The autobiographical section of his most famous work, the Ecclesiastical History of the English People, explains how the young Bede was born in the territory of the monastery of Wearmouth and Jarrow in Northeast England sometime around 673 AD, and at age 7 was put in the charge of the monks there. Dedicating his life to scholarship and the liturgy, he gathered with his fellow monks eight times throughout the day and night to chant the Divine Office for decades.
Thus, Bede was a quintessential Christian thinker steeped in liturgical prayer, the Old and New Testaments, and the writings of the Church Fathers. His contributions to theology include extensive paschal tables helping to settle a dispute between Gaelic and Roman Christians over the dating of Easter as the first Sunday after the first full moon after the spring equinox (a complicated matter that involved study of both the lunar and solar calendars), popularizing the Anno Domini (AD) dating system used by most of the world today, and highlighting Augustine, Ambrose, Jerome and Gregory as the first “doctors” of the church.
In 1899, Pope Leo XIII included Bede himself among this ever-growing list of men and women recognized for their brilliance and sanctity.
A skilled linguist, bibliophile, astronomer and numerologist, Bede’s “historical” texts are much more widely read than his beloved commentaries on the Scriptures. But intricately decorated copies of biblical and pastoral texts from this period, such as the Book of Kells and the Lindisfarne Gospels, shed a light on the painstaking process of creating, copying and artistically embellishing such gorgeous finished products, which embodied the life of “ora et labora” (prayer and work) of so many generations of medieval scribes.
Bede was also respected as one of the era’s greatest teachers, hagiographers and poets.
Last week, I knelt silently in front of Bede’s tomb in Durham Cathedral in the last moments of twilight before the church closed. Other than the guards locking up outside, I was the only person in the enormous building, one of the finest examples of Norman architecture in Europe and the setting which was digitally reworked to serve as Hogwart’s in the Harry Potter films.

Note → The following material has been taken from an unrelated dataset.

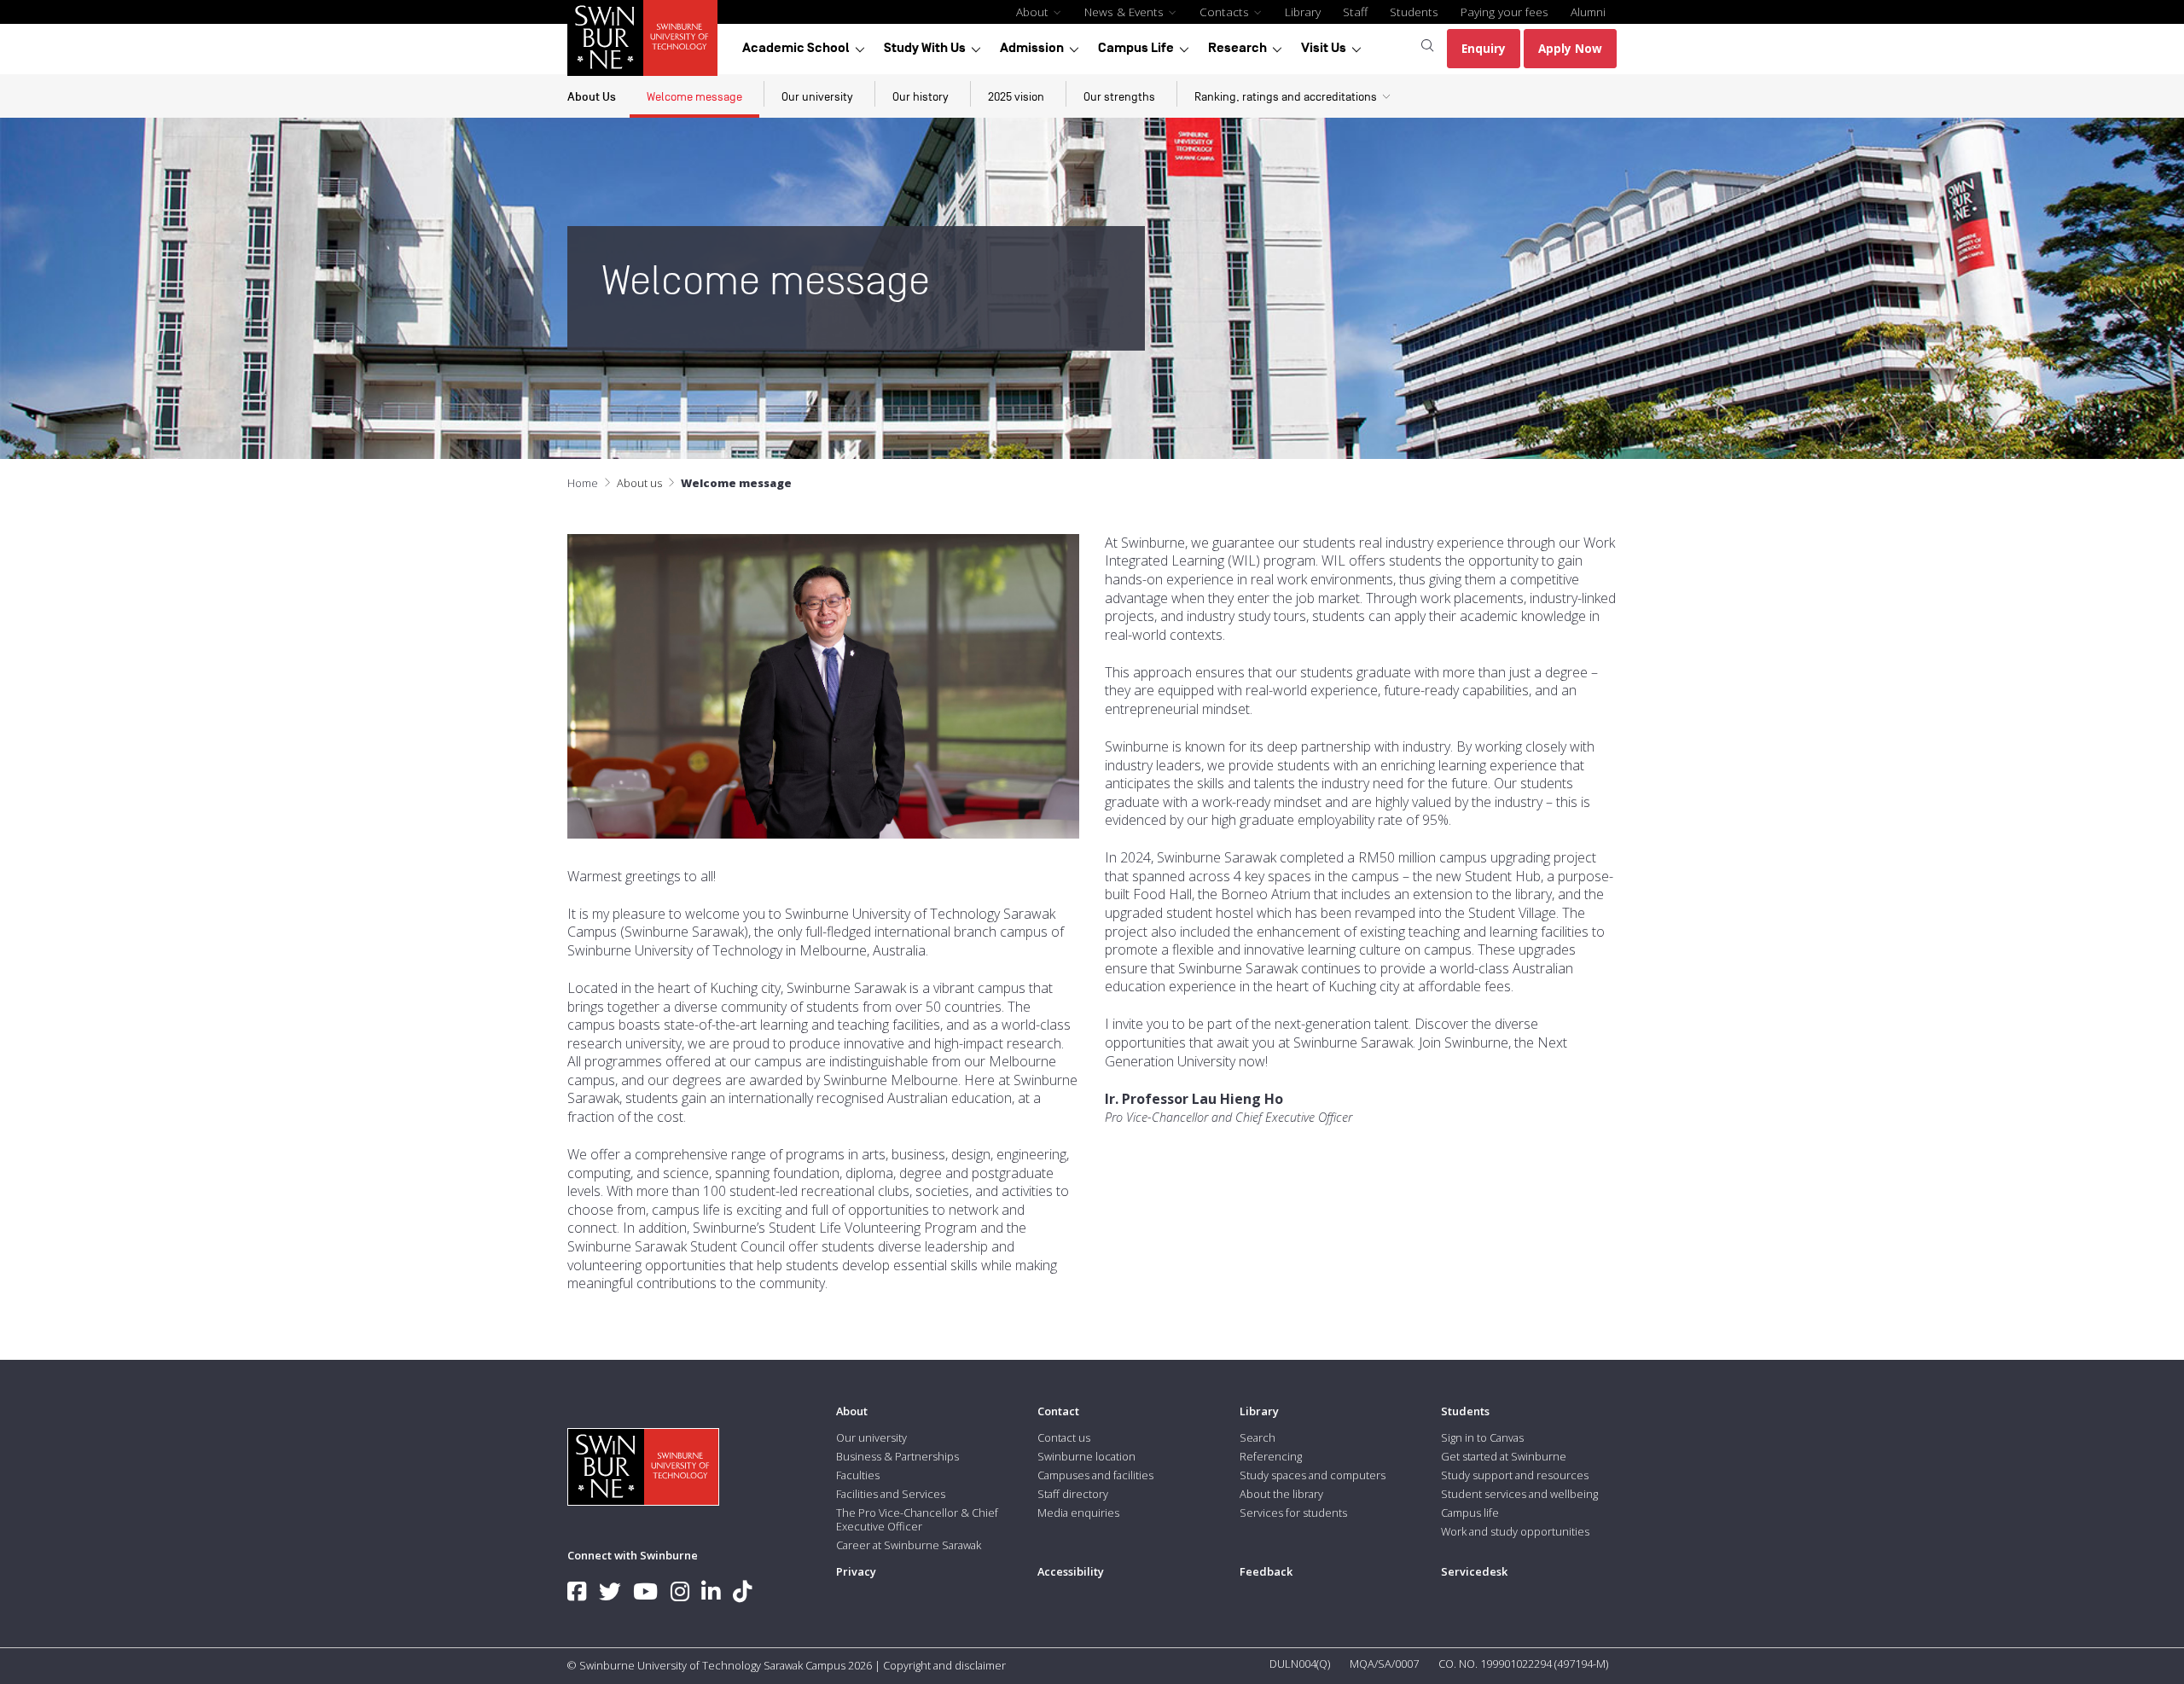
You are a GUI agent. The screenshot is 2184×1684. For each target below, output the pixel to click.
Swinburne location (1086, 1456)
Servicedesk (1474, 1571)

Moments before, I had accepted a full-time position at Durham University’s Centre for Catholic Studies. In addition to my own academic research, a large part of my daily life in England will revolve around the Centre’s Receptive Ecumenism project, endorsed by Cardinal Walter Kasper, president emeritus of the Pontifical Council for Promoting Christian Unity. The work seeks to reframe the dialogue between Catholics and other Christian brothers and sisters by asking not “What can we teach these other traditions?” but “What gifts can we receive from their life in Christ and the Spirit?”
For Bede, who supposedly never travelled further than York in his lifetime, my journey to follow Christ’s call across the Atlantic might well have been unfathomable. (Especially since my last trip over and back lasted a total of 60 hours from leaving the States to being asleep in my own bed). Yet, in those quiet, darkening moments I felt a connection to this revered scholar, historian and saint and drew strength from his intercession and dedication to Christ as the incarnate logos and wisdom of God. A number of times I reread Bede’s own words etched above his final resting place:
“Christ is the morning star, who when the night of this world is past, brings to his saints the promise of the light of life and opens to them everlasting day.”

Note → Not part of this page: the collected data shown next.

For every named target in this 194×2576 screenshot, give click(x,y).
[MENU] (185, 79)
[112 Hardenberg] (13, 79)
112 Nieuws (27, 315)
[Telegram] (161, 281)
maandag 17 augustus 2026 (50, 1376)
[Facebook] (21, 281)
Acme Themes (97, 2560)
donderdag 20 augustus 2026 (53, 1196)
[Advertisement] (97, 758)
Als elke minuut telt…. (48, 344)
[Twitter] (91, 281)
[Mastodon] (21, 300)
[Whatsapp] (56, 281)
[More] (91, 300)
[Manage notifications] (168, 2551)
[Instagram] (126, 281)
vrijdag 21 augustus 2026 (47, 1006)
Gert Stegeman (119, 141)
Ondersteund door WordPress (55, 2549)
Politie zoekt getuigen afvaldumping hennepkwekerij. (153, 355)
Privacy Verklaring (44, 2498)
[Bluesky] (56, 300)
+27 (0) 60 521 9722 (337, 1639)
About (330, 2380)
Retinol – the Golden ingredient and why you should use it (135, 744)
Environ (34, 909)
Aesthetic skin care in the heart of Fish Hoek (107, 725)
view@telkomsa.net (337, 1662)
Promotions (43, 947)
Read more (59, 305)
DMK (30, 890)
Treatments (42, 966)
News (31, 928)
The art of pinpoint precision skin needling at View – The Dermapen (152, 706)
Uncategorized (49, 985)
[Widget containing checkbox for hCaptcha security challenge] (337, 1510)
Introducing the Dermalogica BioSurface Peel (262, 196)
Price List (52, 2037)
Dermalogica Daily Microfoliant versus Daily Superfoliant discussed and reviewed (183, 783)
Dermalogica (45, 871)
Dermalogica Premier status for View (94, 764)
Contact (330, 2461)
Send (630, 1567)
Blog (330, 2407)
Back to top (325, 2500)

Bede has been a light for Anglo-Saxons and the rest of Christianity for well over a thousand years. St. Boniface described him as “an inspired priest and student of the Sacred Scriptures, a lantern that shone forth in the church.” To live and work in such close proximity to his world will undoubtedly be a precious blessing in my own humble life’s journey, for “how much better is it to gain wisdom than gold, understanding rather than silver.”
Michael M. Canaris, Ph.D., of Collingswood, is a Research Associate at Durham University’s Centre for Catholic Studies in Northeast England.